▶ DATA EXTRACTS:
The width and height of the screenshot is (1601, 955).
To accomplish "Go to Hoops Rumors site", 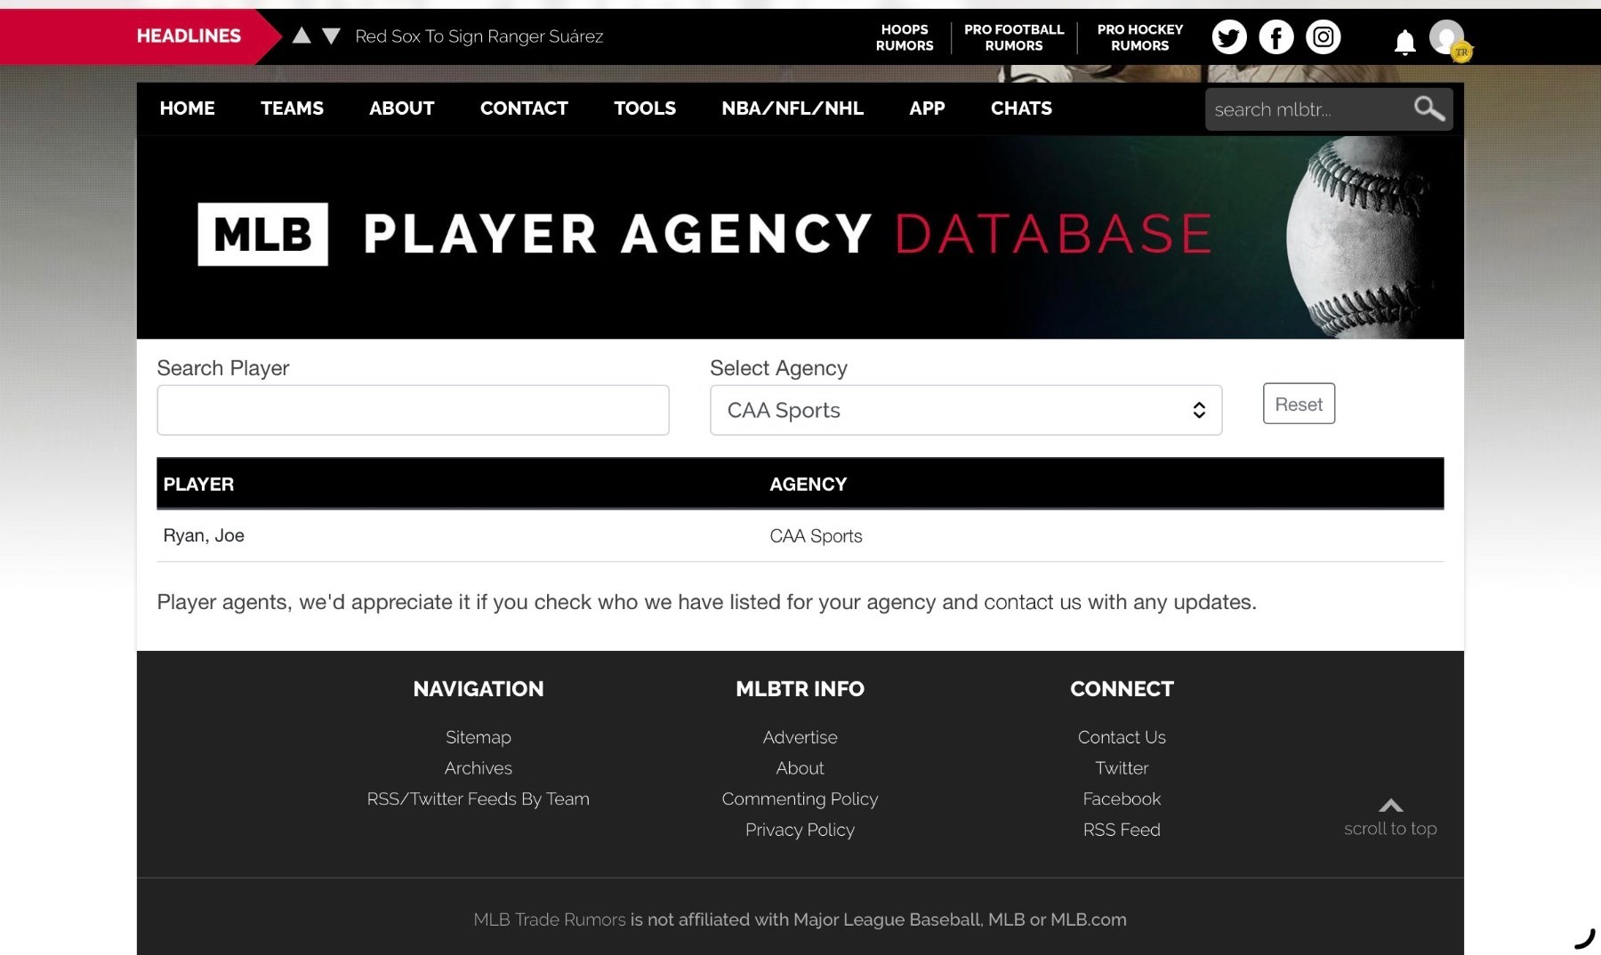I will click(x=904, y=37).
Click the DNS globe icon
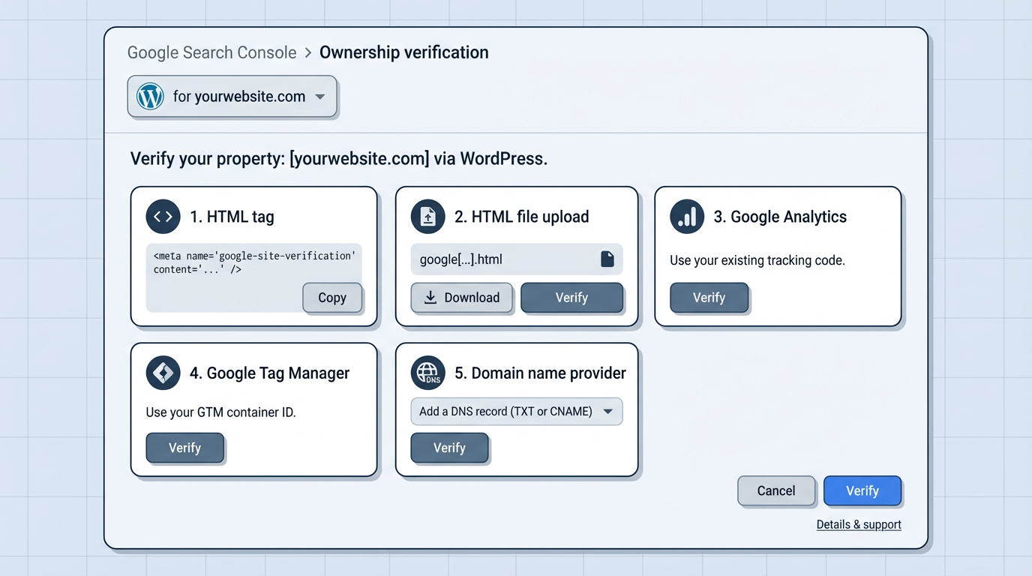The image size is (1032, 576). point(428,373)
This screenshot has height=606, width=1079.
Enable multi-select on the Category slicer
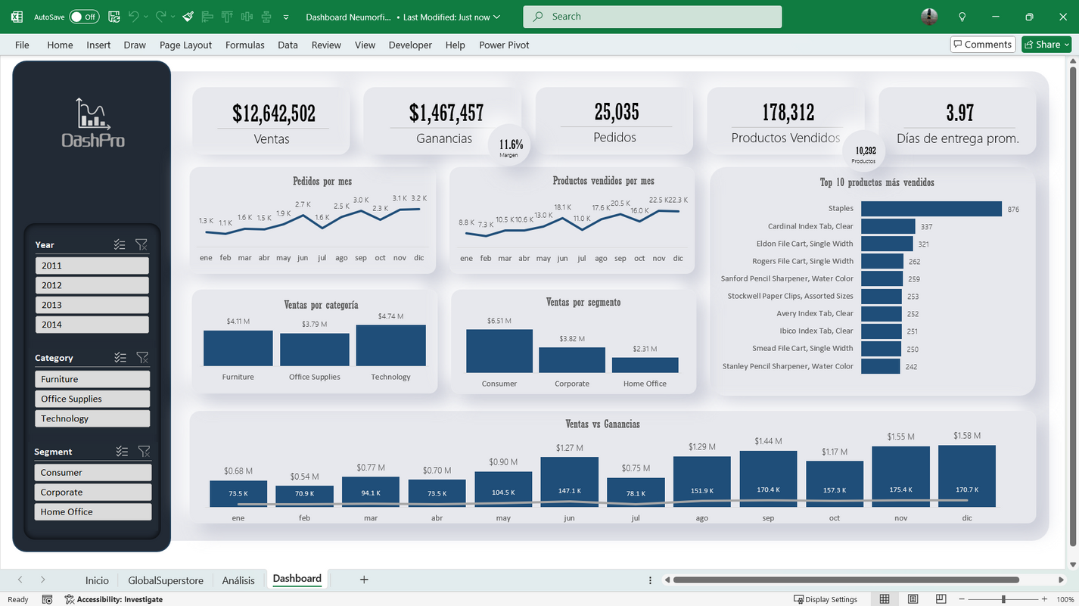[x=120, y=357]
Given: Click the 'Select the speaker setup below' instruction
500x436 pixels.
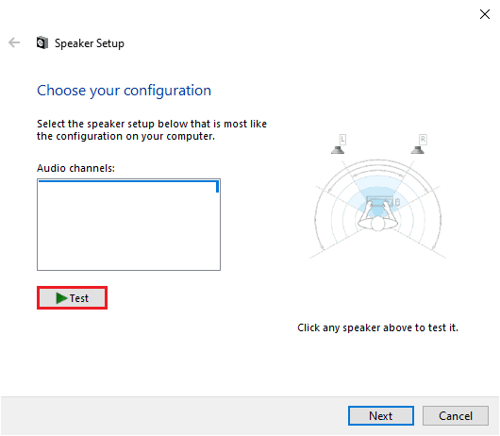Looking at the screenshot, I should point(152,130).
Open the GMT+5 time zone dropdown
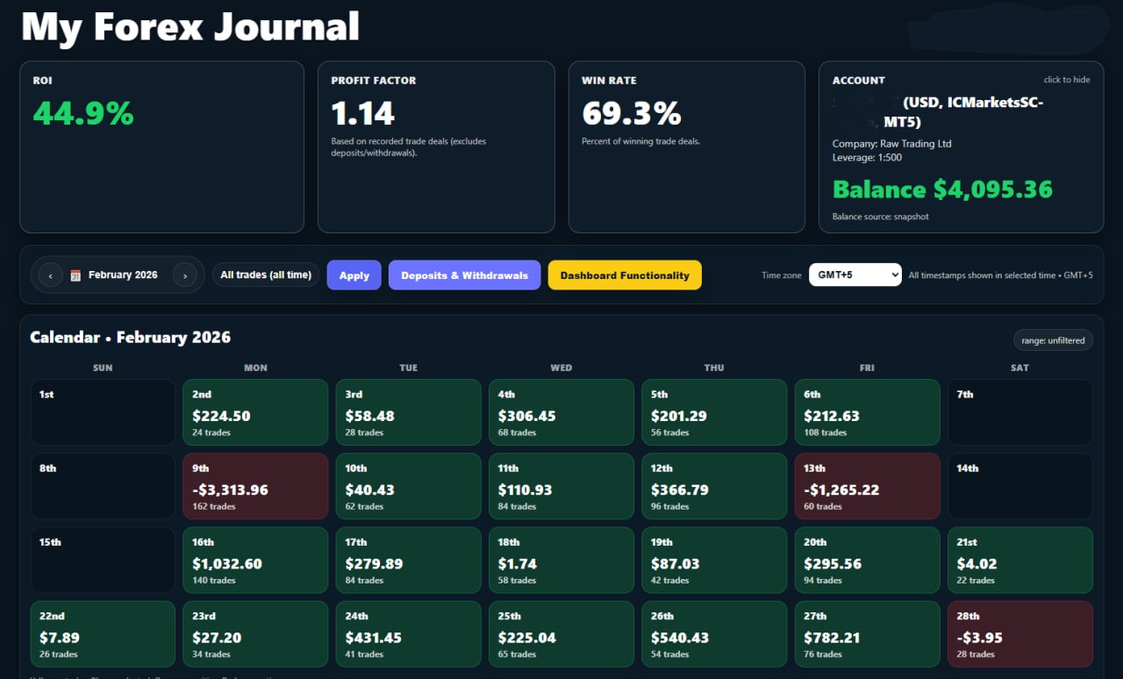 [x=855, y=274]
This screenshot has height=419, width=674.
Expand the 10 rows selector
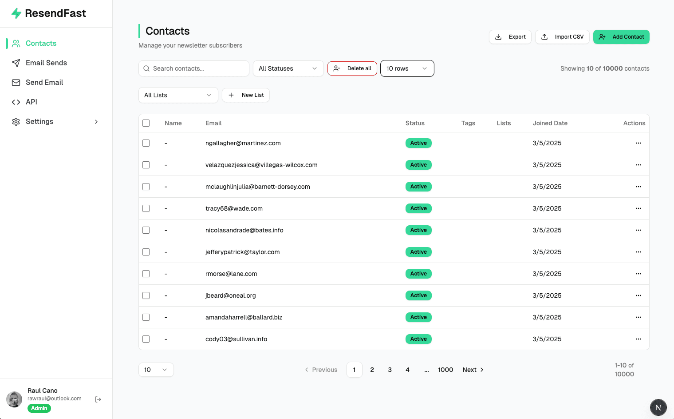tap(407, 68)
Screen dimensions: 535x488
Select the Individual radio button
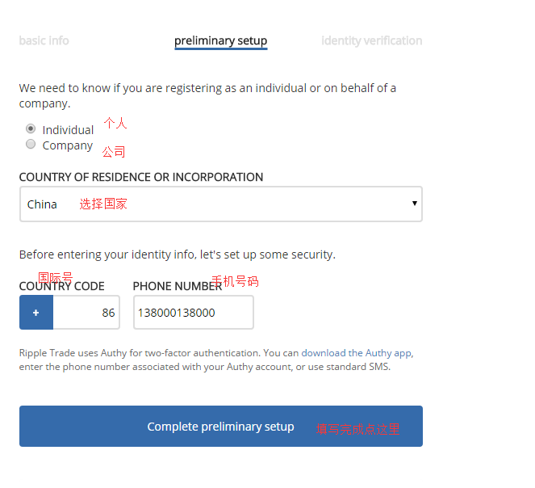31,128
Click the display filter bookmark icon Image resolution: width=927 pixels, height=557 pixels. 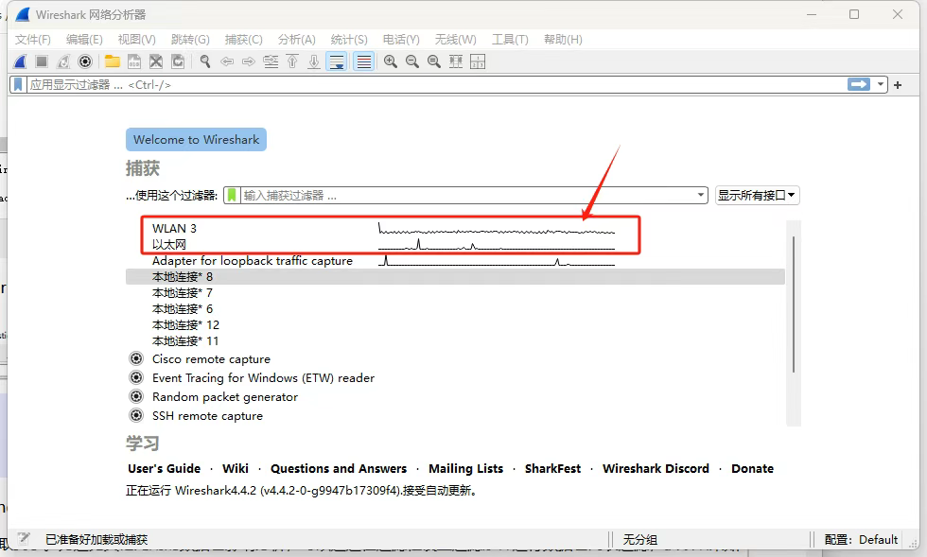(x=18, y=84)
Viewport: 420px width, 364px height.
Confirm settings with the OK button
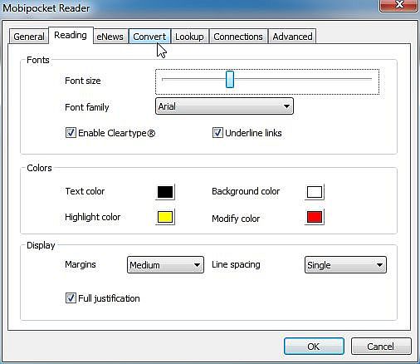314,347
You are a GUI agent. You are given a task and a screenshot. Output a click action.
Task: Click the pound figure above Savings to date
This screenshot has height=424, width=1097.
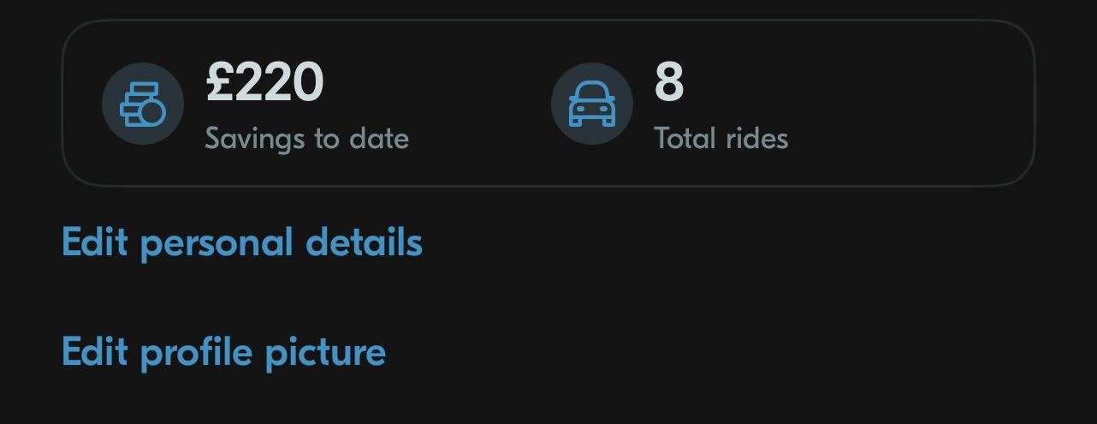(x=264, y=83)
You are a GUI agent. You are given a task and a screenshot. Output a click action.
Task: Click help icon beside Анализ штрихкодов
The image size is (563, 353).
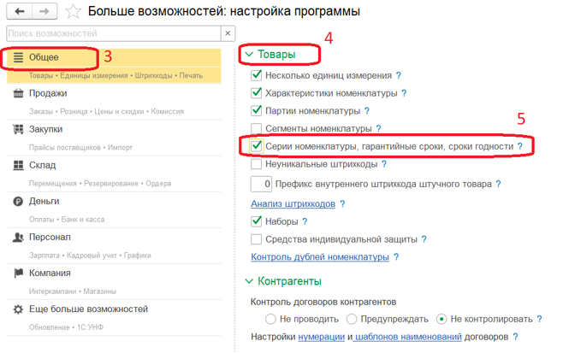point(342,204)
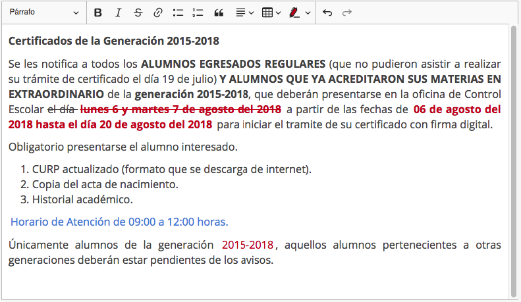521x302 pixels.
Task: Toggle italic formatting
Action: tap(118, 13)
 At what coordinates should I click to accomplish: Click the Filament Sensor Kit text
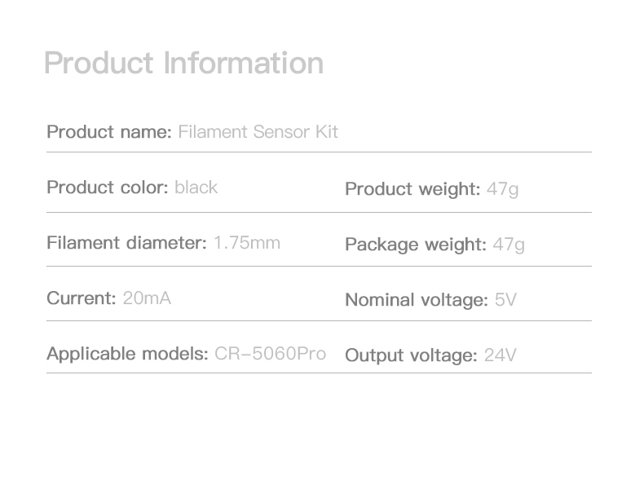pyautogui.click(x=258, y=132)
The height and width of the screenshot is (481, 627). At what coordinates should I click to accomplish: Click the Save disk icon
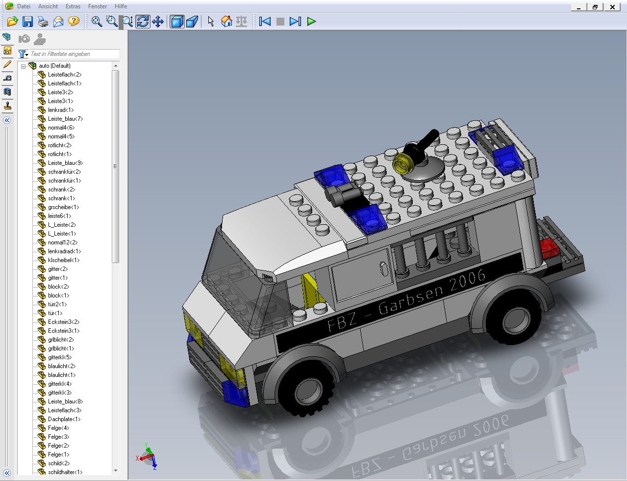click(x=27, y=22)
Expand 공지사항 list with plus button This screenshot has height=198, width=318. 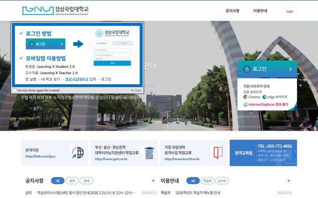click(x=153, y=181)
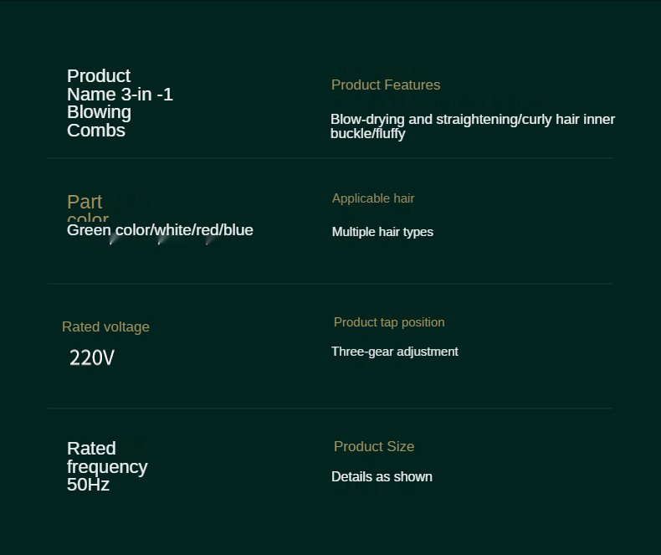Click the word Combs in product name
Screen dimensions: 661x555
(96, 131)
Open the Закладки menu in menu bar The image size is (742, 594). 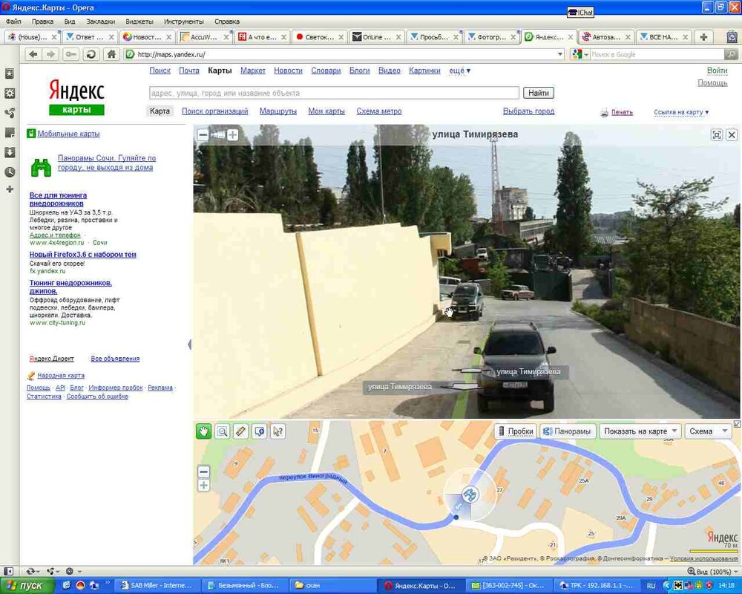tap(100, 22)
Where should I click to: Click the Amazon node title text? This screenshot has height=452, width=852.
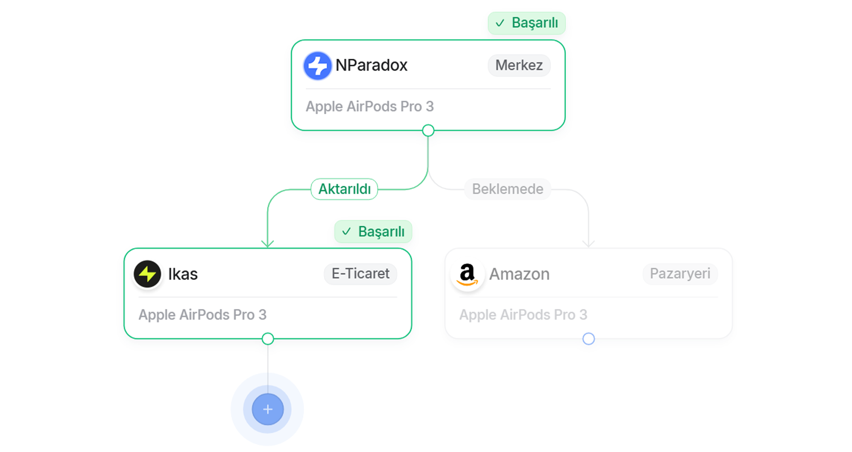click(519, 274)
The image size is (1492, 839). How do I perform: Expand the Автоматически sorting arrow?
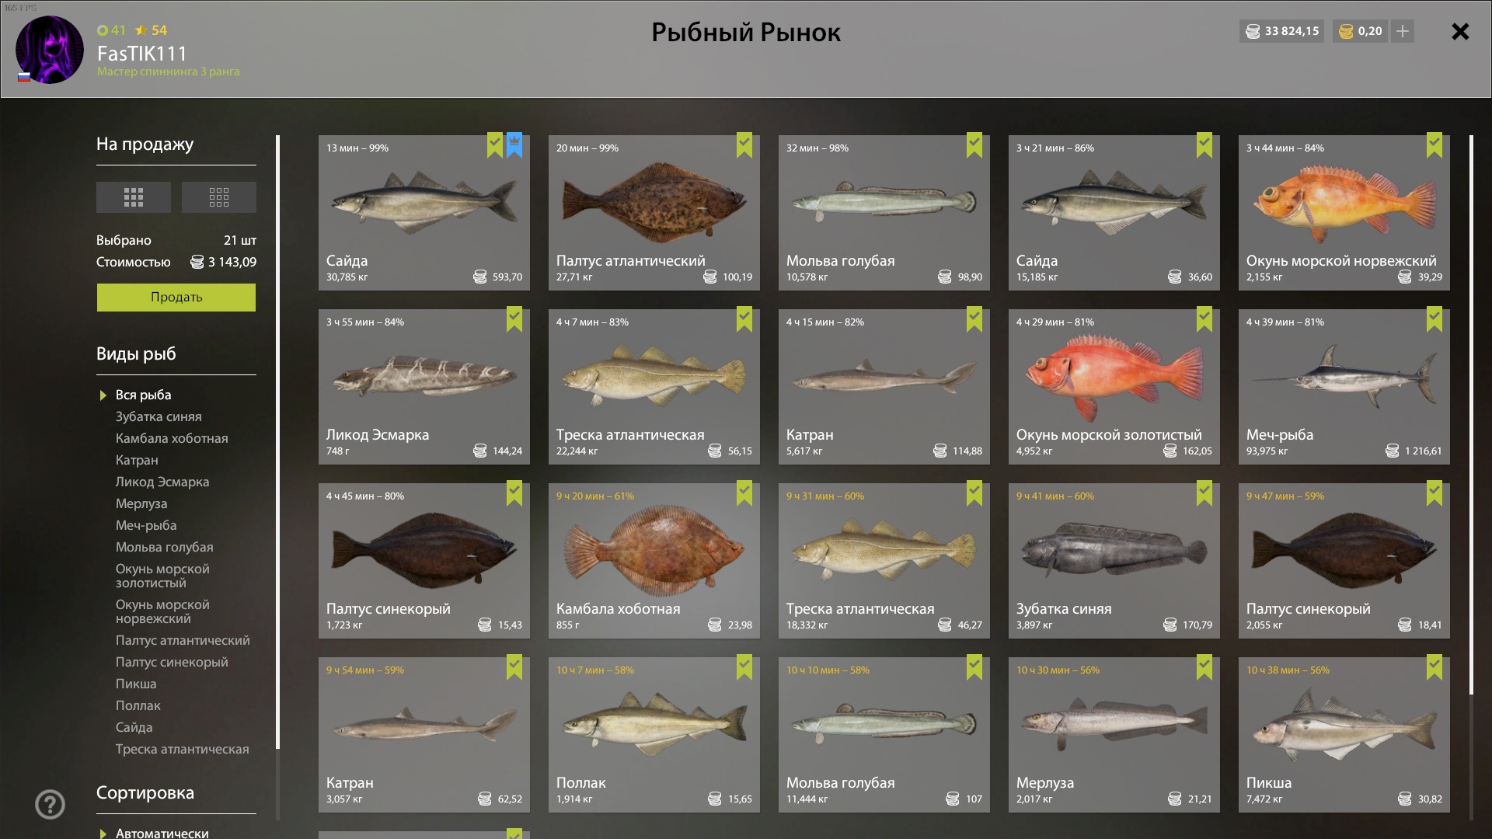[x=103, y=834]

▶ WHAT IS EXPECTED: Every line from the one that contains "The image size is (1492, 839)." through the end of the records above is to be reproduced exactly; no picture goes in the copy.

▶ REPLY TO THE TASK:
The image size is (1492, 839). How do I perform: Expand the Автоматически sorting arrow?
[x=103, y=834]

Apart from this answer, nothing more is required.